Des entreprises prestataires chargées de la remise en état de réacteurs d’EDF à l’arrêt pour des problèmes de corrosion envisagent de relever les seuils d’exposition à la radioactivité auxquels sont soumis certains salariés, a-t-on appris auprès du groupe EDF, sous pression de l’exécutif pour augmenter rapidement sa production électrique en vue de l’hiver.
Cette mesure accompagnée du recours à une main-d’œuvre américaine de soudeurs spécialisés, envisagé par EDF, illustre le marathon en cours pour faire repartir un maximum de réacteurs avant fin février dans un contexte de crise énergétique européenne, qui fait redouter des pénuries d’énergie hivernales.
Le groupe EDF est privé de près de la moitié de son parc nucléaire, ce qui fragilise la production électrique française. Vendredi, 29 de ses 56 réacteurs étaient à l’arrêt, notamment pour des problèmes de corrosion apparus l’hiver dernier dans ses centrales les plus récentes.

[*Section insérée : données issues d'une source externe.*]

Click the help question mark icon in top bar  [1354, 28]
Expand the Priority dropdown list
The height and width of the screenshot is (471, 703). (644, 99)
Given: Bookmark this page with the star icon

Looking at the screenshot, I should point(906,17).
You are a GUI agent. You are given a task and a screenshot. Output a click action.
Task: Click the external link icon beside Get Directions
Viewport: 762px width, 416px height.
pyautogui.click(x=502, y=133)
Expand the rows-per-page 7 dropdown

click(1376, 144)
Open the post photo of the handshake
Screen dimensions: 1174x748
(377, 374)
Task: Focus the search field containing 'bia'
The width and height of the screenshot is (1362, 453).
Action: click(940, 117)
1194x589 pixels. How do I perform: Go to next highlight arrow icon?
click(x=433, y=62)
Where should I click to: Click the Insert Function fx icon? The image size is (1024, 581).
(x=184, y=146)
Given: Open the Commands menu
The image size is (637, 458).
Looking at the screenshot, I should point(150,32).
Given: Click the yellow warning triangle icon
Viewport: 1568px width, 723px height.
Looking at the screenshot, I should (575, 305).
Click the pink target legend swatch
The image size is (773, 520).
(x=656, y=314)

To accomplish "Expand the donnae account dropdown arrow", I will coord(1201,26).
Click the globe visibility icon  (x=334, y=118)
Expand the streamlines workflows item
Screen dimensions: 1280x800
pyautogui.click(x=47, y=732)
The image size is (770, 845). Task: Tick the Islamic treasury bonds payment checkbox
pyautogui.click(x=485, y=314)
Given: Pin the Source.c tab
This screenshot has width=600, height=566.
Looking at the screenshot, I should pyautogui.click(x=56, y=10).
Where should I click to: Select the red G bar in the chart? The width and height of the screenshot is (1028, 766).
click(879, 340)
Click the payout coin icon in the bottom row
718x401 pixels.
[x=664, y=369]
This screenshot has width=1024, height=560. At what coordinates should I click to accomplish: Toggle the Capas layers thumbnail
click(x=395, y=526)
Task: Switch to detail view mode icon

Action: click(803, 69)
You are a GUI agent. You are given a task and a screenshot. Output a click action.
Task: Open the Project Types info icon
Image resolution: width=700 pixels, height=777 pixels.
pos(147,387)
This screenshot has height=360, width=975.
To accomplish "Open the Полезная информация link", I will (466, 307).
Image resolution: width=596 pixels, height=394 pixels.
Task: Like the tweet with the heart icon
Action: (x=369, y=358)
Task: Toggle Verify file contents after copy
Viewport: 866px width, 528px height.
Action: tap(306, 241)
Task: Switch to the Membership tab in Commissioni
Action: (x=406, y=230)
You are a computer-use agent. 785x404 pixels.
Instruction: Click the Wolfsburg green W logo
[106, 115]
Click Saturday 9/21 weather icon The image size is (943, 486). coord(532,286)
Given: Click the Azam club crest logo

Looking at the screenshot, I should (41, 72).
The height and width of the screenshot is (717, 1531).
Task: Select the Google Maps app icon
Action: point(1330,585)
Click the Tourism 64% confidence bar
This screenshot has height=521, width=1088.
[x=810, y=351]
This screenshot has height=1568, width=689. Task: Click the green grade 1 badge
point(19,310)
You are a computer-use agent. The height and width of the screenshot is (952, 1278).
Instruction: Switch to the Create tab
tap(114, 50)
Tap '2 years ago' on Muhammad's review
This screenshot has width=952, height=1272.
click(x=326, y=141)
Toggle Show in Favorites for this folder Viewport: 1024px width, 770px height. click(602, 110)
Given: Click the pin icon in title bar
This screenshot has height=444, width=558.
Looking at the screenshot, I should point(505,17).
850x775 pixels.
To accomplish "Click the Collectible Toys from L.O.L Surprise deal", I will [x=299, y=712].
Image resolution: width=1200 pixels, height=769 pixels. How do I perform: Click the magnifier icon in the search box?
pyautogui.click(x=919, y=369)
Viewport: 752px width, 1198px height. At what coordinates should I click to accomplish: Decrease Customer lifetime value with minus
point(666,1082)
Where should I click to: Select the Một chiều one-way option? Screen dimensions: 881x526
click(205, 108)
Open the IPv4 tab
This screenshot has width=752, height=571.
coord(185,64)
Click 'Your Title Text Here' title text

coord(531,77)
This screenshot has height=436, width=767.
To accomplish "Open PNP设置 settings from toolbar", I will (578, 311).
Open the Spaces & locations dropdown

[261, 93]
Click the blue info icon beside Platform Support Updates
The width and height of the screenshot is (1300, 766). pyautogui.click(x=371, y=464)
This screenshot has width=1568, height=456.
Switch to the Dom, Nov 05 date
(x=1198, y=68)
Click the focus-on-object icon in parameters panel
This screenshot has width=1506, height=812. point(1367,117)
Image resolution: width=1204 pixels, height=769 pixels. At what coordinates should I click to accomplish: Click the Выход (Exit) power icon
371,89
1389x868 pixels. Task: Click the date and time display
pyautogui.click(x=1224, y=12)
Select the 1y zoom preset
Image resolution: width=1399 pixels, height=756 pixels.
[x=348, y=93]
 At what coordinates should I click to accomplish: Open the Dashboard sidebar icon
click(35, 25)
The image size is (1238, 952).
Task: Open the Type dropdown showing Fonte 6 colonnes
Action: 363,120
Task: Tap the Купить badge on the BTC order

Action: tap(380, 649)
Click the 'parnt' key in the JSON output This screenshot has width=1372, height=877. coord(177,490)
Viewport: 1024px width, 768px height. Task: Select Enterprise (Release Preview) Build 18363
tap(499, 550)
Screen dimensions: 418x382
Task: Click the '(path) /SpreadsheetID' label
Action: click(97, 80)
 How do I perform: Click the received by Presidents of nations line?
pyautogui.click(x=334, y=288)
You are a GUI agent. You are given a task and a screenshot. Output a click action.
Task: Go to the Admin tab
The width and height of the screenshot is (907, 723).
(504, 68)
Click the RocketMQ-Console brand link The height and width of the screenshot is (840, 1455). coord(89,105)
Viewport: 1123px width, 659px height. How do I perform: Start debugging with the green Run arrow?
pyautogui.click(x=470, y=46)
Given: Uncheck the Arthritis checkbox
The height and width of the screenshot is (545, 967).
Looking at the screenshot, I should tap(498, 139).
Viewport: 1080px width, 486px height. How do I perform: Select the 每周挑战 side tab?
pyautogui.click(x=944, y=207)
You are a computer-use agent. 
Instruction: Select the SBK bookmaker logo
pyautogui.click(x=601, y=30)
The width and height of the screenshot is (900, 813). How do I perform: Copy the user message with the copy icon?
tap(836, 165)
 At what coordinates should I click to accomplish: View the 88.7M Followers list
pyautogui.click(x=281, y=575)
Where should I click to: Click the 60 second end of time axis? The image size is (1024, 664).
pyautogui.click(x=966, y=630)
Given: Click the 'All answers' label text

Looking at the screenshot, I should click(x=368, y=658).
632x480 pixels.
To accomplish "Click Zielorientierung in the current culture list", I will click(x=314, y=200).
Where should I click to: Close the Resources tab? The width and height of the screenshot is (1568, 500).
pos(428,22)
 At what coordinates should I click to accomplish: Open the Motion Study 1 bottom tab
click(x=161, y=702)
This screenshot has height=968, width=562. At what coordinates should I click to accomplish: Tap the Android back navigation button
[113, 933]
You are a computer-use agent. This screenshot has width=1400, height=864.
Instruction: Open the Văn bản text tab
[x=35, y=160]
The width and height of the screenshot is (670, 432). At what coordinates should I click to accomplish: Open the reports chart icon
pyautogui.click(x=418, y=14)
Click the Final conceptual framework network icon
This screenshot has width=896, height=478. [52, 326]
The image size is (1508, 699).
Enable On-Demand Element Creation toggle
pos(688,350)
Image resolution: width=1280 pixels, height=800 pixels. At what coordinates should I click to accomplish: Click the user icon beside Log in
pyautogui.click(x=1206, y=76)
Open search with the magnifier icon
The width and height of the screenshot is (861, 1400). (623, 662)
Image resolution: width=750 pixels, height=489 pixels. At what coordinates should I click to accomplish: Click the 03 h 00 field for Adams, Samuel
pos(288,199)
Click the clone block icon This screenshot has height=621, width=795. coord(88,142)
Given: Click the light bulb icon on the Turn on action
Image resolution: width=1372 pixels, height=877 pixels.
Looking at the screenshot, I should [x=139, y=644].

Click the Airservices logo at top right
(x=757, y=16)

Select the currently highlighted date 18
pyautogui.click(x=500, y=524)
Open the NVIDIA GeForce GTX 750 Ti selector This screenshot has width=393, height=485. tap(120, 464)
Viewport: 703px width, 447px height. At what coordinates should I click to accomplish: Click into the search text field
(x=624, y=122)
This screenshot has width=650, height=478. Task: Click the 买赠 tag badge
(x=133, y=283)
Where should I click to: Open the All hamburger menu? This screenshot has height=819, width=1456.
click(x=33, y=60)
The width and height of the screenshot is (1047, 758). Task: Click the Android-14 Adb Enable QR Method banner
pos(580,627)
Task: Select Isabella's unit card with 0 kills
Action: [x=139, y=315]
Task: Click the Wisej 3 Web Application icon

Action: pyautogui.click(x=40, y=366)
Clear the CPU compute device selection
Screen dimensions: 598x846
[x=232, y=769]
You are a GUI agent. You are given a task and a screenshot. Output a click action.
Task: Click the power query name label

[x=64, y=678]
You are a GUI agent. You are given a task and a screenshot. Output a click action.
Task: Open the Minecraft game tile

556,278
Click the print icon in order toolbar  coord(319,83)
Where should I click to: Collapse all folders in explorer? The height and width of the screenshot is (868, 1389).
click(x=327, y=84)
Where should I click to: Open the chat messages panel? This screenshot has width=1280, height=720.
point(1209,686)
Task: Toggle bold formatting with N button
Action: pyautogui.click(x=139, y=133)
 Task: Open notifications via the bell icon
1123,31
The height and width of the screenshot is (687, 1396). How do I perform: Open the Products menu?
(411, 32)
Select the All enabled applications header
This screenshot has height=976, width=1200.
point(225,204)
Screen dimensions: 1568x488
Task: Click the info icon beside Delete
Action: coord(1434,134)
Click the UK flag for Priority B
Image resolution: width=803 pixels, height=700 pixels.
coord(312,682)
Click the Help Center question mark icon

Dans ce contexte, EDF a été informé “par certains” de ses partenaires Sous-traitants “que ceux-ci envisagent de relever, pour quelques-uns de leurs salariés”, leurs limites de doses radioactives (contraintes de dose, ndlr), a expliqué le groupe dans une déclaration écrite transmise à l’AFP, confirmant des informations de Reuters.
Le relèvement de cette “contrainte de dose” concerne plusieurs entreprises – dont les noms n’ont pas été communiqués par EDF -, qui interviennent sur les chantiers pour régler ces problèmes de corrosion.
“Nous avons ainsi connaissance d’une situation où elle pourrait être relevée de 12 à 14 millisieverts (mSv)” par an, a précisé le groupe.
Ce seuil reste “bien en deçà du seuil règlementaire fixé pour tous les travailleurs exposés aux rayonnements ionisants, qui est de 20 mSv par an en France, contre 50 mSv aux Etats-Unis”, a indiqué à l’AFP Klervi Leuraud, experte en rayonnements ionisants à l’IRSN (Institut de radioprotection et de sûreté nucléaire), contactée par l’AFP
“On est donc tout à fait dans la zone acceptable et réglementaire”, a souligné l’experte.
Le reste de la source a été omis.